__Work to be completed__: In the data, extract each line that holds the string "agent".

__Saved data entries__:
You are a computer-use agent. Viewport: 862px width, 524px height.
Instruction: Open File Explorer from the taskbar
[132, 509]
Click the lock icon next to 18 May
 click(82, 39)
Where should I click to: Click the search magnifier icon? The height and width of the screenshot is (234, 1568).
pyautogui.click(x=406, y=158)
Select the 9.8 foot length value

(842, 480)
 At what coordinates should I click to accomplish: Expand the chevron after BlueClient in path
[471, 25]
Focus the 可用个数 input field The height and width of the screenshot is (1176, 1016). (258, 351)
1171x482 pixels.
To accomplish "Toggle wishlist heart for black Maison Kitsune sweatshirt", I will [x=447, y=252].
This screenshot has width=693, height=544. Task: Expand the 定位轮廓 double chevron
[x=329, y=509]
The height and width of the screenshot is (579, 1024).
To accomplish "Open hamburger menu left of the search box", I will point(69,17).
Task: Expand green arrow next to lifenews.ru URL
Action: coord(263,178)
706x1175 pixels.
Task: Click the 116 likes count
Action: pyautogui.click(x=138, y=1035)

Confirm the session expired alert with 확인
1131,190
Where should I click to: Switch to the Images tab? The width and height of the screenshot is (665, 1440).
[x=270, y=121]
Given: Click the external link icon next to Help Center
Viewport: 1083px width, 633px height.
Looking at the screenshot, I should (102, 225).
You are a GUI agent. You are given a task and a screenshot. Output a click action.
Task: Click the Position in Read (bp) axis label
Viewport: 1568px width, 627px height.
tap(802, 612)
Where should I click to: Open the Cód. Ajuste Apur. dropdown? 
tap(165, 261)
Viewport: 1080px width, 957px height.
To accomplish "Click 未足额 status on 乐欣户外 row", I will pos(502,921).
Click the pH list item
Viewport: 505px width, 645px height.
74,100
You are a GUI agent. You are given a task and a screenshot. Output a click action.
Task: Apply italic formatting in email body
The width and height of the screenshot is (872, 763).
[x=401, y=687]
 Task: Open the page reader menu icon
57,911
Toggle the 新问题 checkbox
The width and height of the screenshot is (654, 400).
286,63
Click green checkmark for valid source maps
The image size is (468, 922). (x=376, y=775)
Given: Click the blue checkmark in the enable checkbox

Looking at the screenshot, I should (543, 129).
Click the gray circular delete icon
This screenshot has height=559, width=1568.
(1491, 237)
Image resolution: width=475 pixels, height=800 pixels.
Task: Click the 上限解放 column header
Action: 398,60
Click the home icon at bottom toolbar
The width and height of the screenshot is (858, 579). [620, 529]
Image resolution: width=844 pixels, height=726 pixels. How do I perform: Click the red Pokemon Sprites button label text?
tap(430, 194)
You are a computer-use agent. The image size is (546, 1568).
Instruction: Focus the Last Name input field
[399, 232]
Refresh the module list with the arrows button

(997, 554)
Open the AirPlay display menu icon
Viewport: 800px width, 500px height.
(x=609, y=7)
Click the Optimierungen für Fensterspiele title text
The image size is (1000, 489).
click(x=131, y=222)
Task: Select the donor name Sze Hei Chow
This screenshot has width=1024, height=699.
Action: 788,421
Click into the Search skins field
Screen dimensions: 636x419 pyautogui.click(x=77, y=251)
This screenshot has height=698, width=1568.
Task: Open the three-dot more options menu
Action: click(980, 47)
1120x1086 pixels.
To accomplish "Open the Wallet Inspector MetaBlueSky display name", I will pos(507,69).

__Answer section__:
You are a computer-use agent. Viewport: 862px width, 524px height.
You are a GUI agent. You are given a task and a screenshot. Output a click action.
You are a GUI agent. You are given a task and a screenshot. Output a click action.
You are a computer-use agent. The image size is (546, 1568).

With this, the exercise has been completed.